Low-emission development for Ethiopia’s dairy sector

Ethiopia’s dairy cattle sector is responsible for about 116.3 megatonnes of CO2 eq. Enteric methane represents about 87% of the total GHG emissions from dairy production.

Ethiopia is working with the Climate and Clean Air Coalition (CCAC), the Global Research Alliance on Agricultural Greenhouse Gases (GRA) and the Food and Agriculture Organization of the United Nations (FAO) to reduce methane from enteric fermentation, and improve food security and livelihoods.

From this work, Ethiopia has accessed tools to identify low-cost strategies for reducing enteric methane from the dairy cattle system. CCAC supported research has found that technical interventions (like supplementing feed with leguminous shrubs, urea treated crop residue, control of trypanosomosis, and artificial insemination) would increase milk production by 62 to 225% and decrease enteric methane emission intensity by 44 to 68% across production systems, relative to the baseline. 

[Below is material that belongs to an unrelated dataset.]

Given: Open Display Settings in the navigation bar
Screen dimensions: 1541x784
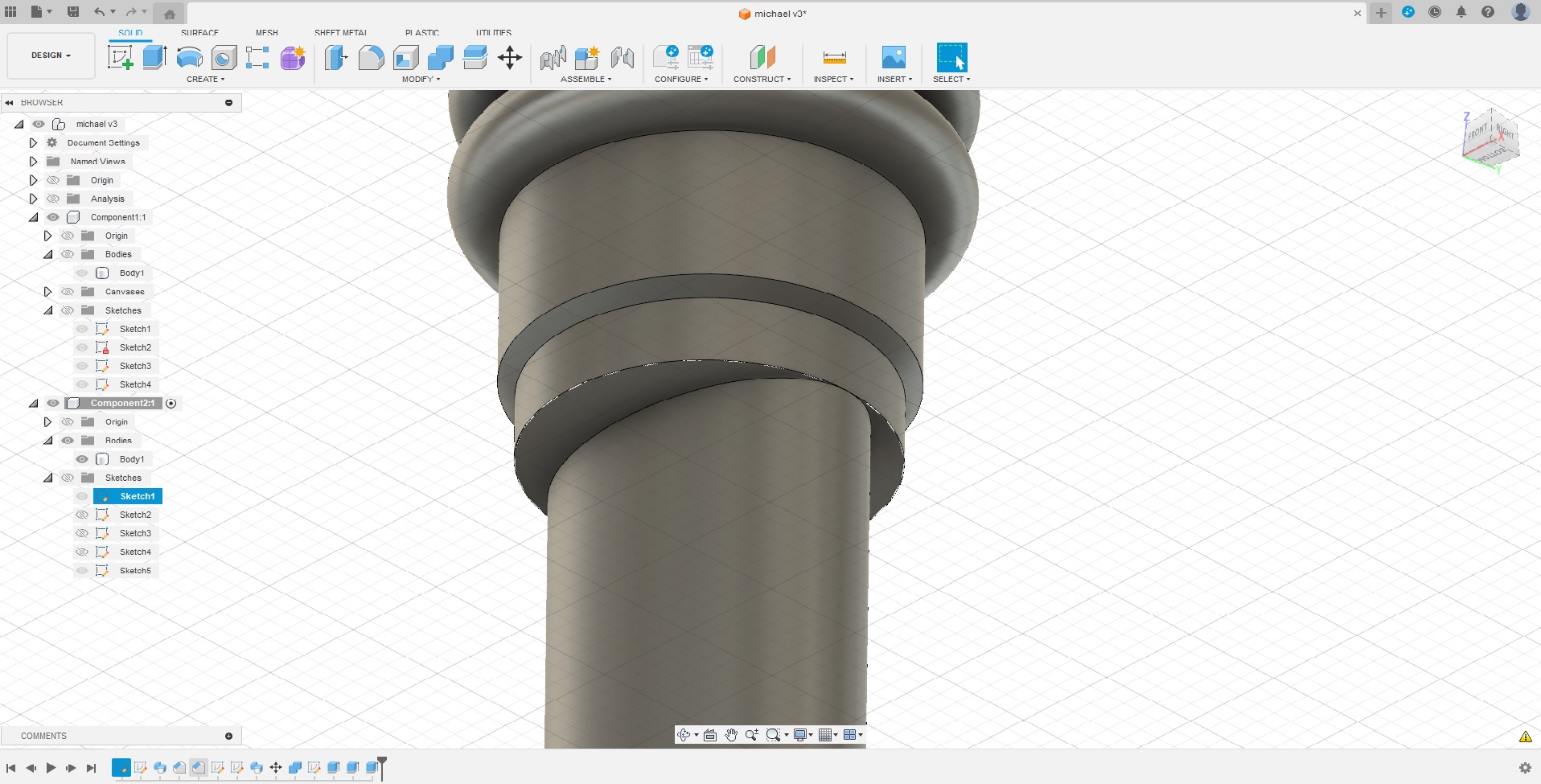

Our Agriculture Initiative is working to transform ruminant livestock production systems to improve productivity and reduce emissions of enteric methane per unit of animal product. This project seeks to provide guidance to policy makers, and recommend incentives and institutional frameworks to encourage the adoption of productivity-enhancing technologies and practices.

Why we're doing this work

In 2011, the Ethiopian Government started a bold policy process to accelerate the attainment of middle-income status by 2025, while adopting green growth pathways that foster development and sustainability. The Climate Resilient Green Economy (CRGE) was created to protect the country from climate change by identifying environmentally sustainable economic opportunities to accelerate the country’s development. 

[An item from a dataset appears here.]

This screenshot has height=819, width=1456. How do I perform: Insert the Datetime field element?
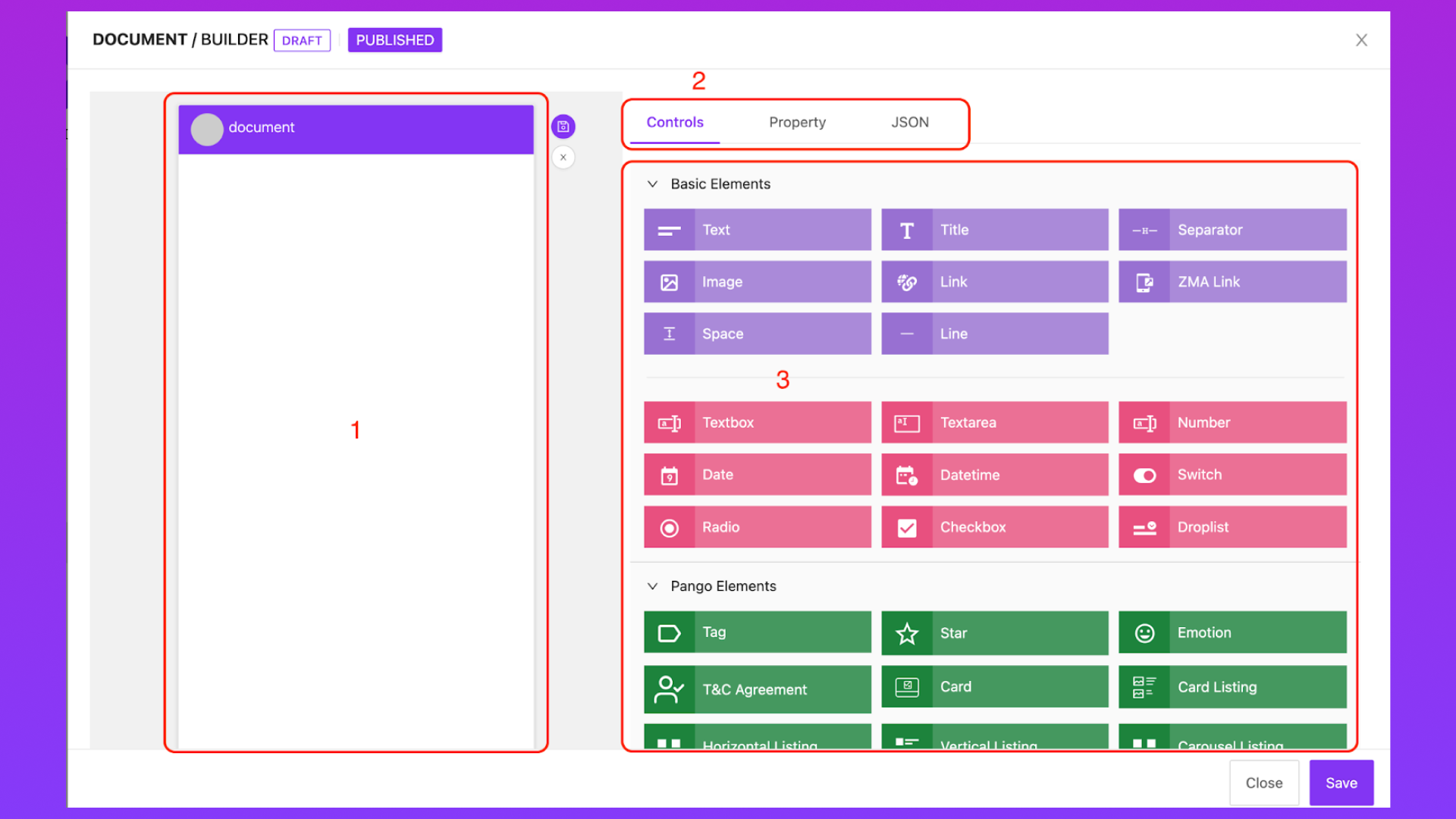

In its CRGE strategy, the country recognized that pursuing a conventional development path would result in adverse effects like a sharp increase in greenhouse gas emissions and unsustainable use of natural resources. To avoid these negative effects, and encourage development while reducing greenhouse gas emissions, the green growth pathway plans to limit national greenhouse gas emissions to 150 megatonnes CO2 eq instead of 400 megatonnes CO2 eq. in 2030 under a business as usual (BAU) scenario. A key pillar of this strategy is to improve livestock productivity to ensure food security and improve farmers’ livelihoods while reducing emissions. The dairy sector was identified as a priority sector for the Government, which aims to increase Ethiopian milk production.

At national level, the emission intensity of milk produced from dairy cattle is on average 24.5 Kg CO2 eq./kg of fat and protein corrected milk (FPCM). Emission intensity were on average 44.6, 18.9, 8.7 and 3.8 kg CO2 eq./kg FPCM for mixed crop-livestock, pastoral and agro-pastoral, small-scale commercial, and medium-scale commercial systems, respectively. 

The strong correlation between greenhouse gas emissions and milk productivity points to an opportunity for food and nutrition security needs and reducing methane emissions.   

What we're doing

Since 2016, the Food and Agriculture Organization of the United Nations (FAO) in collaboration with the New Zealand Agricultural Greenhouse Gas Research Centre (NZAGRC), has supported Ethiopia in: 

  • Identifying and prioritizing low-cost strategies to reduce enteric methane emission intensity from ruminant systems using the Global Livestock Environmental Assessment Model (GLEAM). The tool helped evaluate a broad perspective of opportunities and potential productivity gains and emissions intensity reductions for the beef sector. 
  • Improving its emissions inventory by better defining emissions intensity reduction targets, and increasing understanding of measures to improve productivity, production system efficiency and reproduction systems. 
  • Mainstreaming enteric methane emission measures in the World Bank's large scale investment project, “Livestock and Fisheries Sector Development Project" in Ethiopia.